Rule 5: The Longer, The Better
All the high-scoring sample essays included in The Official SAT Study Guide For The New SAT are fairly long and well-developed, while the low-scoring sample essays are much shorter. But be careful—an essay’s score seems to correlate with its length, but that doesn’t mean that writing garbage just to fill up space is a good idea.
What it means is that if you’ve written a short essay, your chances of scoring high seem to be just about zero.

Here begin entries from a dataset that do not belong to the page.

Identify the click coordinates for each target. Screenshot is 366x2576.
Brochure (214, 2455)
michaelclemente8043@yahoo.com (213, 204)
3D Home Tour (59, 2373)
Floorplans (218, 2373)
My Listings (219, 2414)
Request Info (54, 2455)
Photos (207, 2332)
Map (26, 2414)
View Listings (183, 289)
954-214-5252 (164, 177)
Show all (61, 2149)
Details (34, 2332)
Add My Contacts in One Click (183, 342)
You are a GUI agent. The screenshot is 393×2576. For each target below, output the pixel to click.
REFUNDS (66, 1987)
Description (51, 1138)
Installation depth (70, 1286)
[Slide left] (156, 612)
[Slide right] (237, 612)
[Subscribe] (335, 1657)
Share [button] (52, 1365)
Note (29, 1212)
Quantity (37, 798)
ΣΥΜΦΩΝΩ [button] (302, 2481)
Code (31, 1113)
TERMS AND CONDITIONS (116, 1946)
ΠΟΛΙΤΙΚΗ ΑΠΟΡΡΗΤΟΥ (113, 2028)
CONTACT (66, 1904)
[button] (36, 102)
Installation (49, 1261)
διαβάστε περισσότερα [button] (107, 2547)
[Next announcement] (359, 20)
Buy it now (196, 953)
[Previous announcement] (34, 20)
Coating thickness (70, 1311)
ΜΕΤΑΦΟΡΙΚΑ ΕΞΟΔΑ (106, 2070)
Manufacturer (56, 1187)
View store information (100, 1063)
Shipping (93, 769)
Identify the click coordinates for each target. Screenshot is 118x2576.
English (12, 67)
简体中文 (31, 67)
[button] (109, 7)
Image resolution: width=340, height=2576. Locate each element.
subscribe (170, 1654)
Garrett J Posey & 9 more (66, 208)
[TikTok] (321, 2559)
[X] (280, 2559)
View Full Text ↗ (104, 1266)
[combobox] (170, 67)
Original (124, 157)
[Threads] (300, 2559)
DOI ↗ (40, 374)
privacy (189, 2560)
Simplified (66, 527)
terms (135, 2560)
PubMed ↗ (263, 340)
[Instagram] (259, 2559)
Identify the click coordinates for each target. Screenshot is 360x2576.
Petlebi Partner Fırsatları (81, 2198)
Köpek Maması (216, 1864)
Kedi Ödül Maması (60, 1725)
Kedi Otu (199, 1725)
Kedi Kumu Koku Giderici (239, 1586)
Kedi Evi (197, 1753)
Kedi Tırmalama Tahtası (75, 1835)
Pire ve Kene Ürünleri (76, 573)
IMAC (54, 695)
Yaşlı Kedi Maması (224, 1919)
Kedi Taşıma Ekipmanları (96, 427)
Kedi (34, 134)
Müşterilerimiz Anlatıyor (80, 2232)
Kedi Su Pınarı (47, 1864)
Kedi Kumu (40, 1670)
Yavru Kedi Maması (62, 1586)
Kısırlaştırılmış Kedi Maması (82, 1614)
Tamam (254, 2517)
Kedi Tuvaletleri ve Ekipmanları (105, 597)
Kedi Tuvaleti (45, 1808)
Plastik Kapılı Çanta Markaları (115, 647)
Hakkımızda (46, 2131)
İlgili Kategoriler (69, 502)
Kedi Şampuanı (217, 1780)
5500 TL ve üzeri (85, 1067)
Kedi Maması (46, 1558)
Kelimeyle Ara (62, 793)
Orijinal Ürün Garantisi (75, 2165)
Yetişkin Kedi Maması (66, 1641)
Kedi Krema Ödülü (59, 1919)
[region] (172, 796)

Rule 6: Vocabulary Isn’t That Important
On page 105 of The Official SAT Study Guide For The New SAT, the College Board says it looks for a “varied, accurate, and apt vocabulary” in high-scoring essays. But the essays that receive the highest possible scores demonstrate very little in the way of vocabulary skills. The biggest word in the sample high-scoring essay is dumbfounded, and, as already mentioned, that essay also uses the word alright. The other high-scoring essays have similarly unimpressive vocabularies.
Rule 7: No Set Format
The high-scoring essays in The Official SAT Study Guide For The New SAT use a variety of formats. Some seem to use variations on the standard five-paragraph essay; all of them use an opening paragraph and a closing paragraph, both of varying lengths.
Rule 8: Details, Details
The high-scoring essays in The Official SAT Study Guide For The New SAT all use detailed examples to support their claims.